Nach einem sonnigen, fast schon tropischen Wochenende komme ich braun gebrannt vom Strand zurück. Als ich gestern abend in meinem Bett lag, spürte ich noch immer die Wellenbewegungen des Meeres in mir … es war absolut fantastisch. Nachdem ja eigentlich eine Freizeit geplant war und nachdem ja eigentlich fast zwei Dutzend Leute zu diesem alternativen Wochenende mitfahren wollten, war es am Ende mit Maries Eltern wie immer sehr entspannt. Wir hatten zwei große Luftmatratzen für das Wasser dabei und bei schräg auflandigem Wind und Wellen, die auch fünfzig Meter vor dem Strand bereits teilweise Schaumkronen trugen, klopfte mein Meerjungfrauenherz natürlich deutlich schneller. Außerdem sind Marie und ich ein paar Mal mit einem Kajak gefahren, das man sich dort für vier Euro pro Stunde mieten konnte. Wir waren an unserem Strandabschnitt vielleicht fünfzig bis einhundert Leute, mussten vom Parkplatz keine hundert Meter zum Wasser rollen und hatten für meinen Geschmack perfekte Bedingungen.

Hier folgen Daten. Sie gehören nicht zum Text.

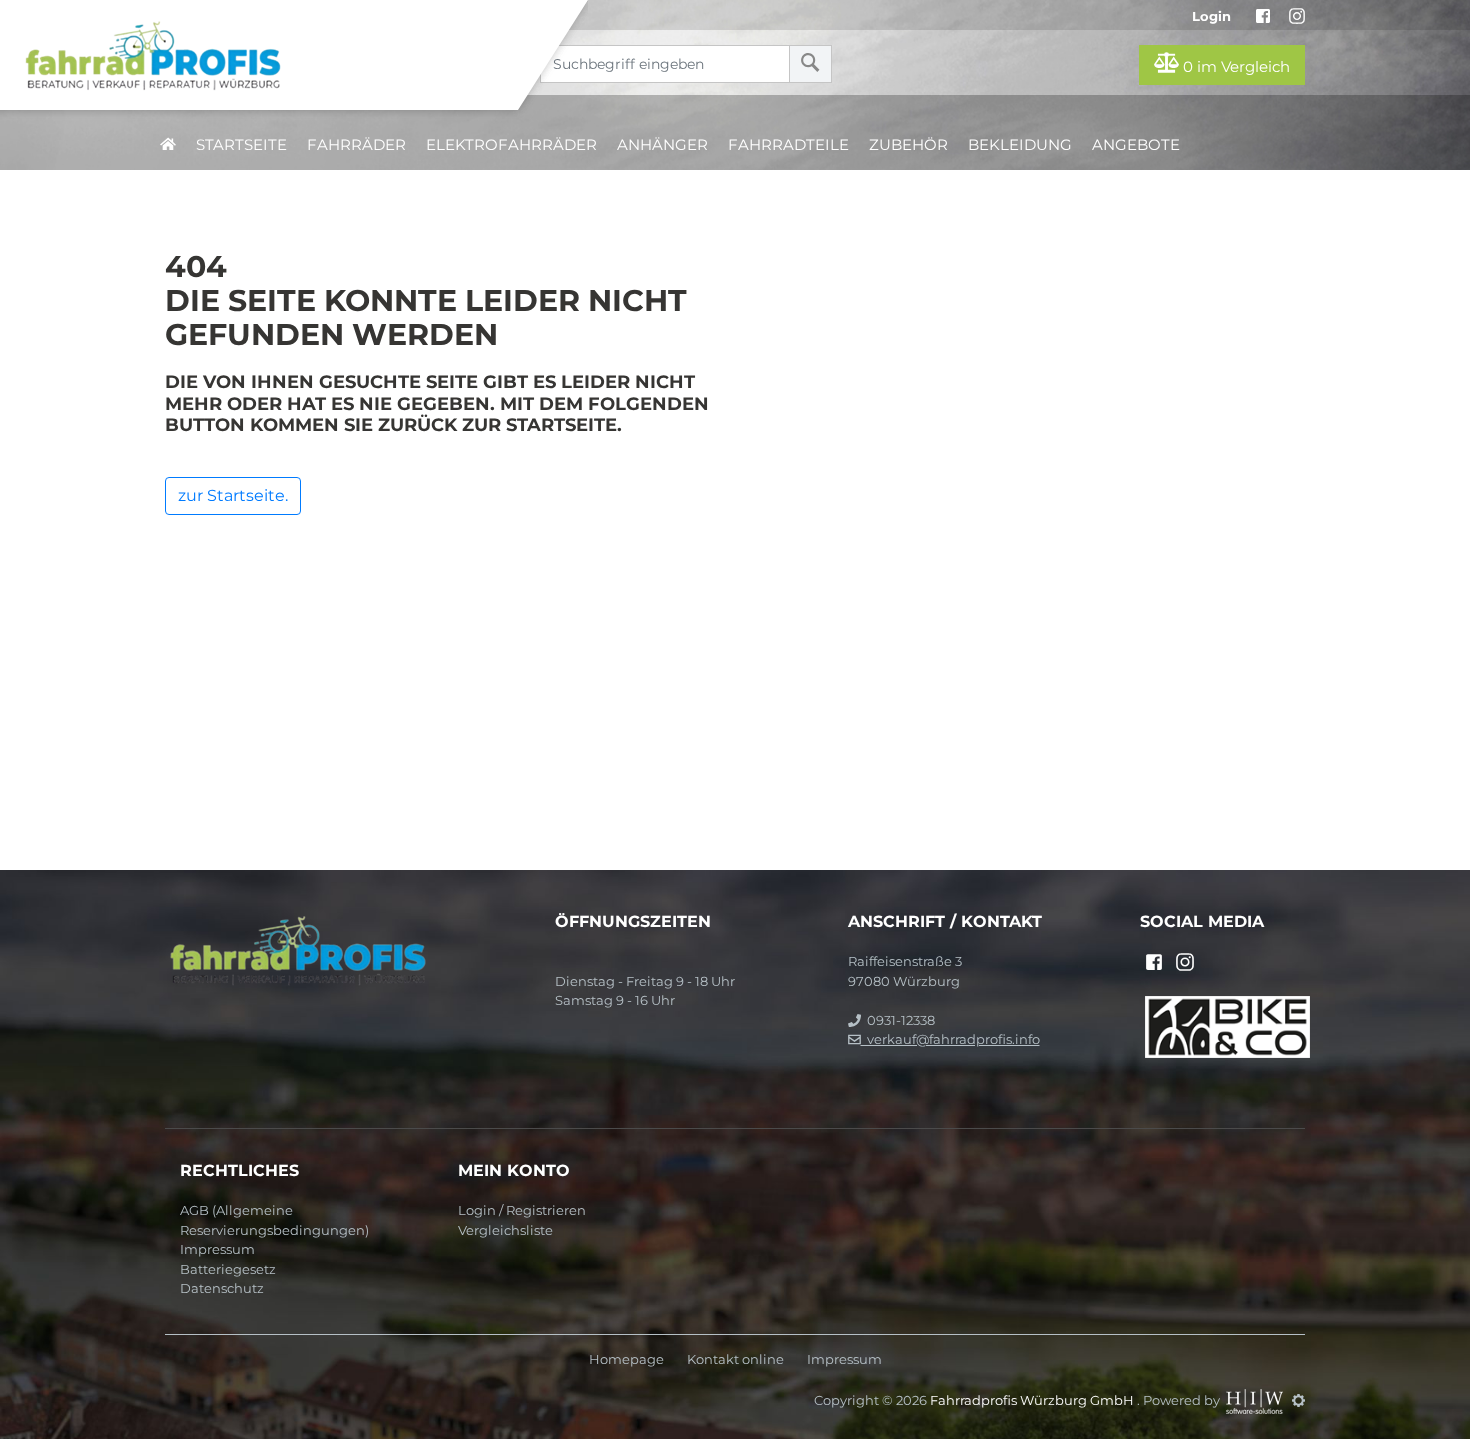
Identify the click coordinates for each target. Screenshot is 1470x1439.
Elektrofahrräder (511, 144)
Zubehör (908, 144)
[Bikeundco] (1227, 1025)
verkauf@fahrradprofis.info (950, 1039)
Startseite (241, 144)
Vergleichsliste (505, 1230)
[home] (168, 144)
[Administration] (1298, 1400)
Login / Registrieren (522, 1210)
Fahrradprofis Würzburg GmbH (1033, 1400)
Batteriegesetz (228, 1269)
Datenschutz (222, 1288)
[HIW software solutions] (1256, 1400)
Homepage (626, 1359)
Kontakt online (735, 1359)
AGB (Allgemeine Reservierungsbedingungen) (274, 1220)
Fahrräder (356, 144)
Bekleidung (1020, 144)
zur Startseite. (233, 495)
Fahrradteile (788, 144)
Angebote (1136, 144)
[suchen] (810, 64)
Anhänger (662, 144)
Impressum (217, 1249)
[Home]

Mit den Rollstühlen konnte man über einen befestigten Weg aus Holzbohlen fahren, das letzte Stück zum Wasser krabbelten wir durch den Sand, nachdem wir die Stühle am Ende des Holzweges abgestellt hatten. Selbstverständlich so, dass sie niemanden störten. Ein wenig traurig, dass es mit der Kinder- und Jugendfreizeit nicht geklappt hatte, war ich zwar, allerdings hatten wir plötzlich, am Nachmittag des ersten Tages, eine Jugendgruppe aus vierzehn- bis fünfzehnjährigen Leichtathletinnen und Leichtathleten um uns herum, die ebenfalls ein Sommerwochenende am Strand verbringen wollten. Sie schliefen in einem Mannschaftszelt auf einem nahe gelegenen Campingplatz und kamen plötzlich mit der Frage auf uns zu, ob wir beim Beachvolleyball mitmachen wollten. Zuerst verneinte wir das, dann meinte aber einer der Trainer: „Wir haben uns überlegt, wir könnten das doch alle im Sitzen machen. Ist mal was anderes, also quasi Sitzvolleyball.“
So haben Marie und ich bestimmt zwei Stunden lang mit den Jugendlichen eine Art Beach-Sitzvolleyball gespielt, was sehr gut klappte und uns etliche Dutzend Zuschauer, die am Rand standen und begeistert mitfieberten, Punkte zählten und immer wieder klatschten, bescherte. Zwei ältere, braungebrannte Männer rannten jedes Mal dem Bal hinterher, wenn er aus dem Spielfeld ging und weiter wegflog, einige völlig fremde Leute und auch etliche Kinder und Jugendliche, die mit der Gruppe nichts zu tun hatten, ließen sich reihum immer mal wieder einwechseln. Natürlich ist Sitzvolleyball günstig für Menschen, denen untere Gliedmaße fehlen, aber man kann es natürlich auch als nicht behinderter oder querschnittgelähmter Mensch spielen.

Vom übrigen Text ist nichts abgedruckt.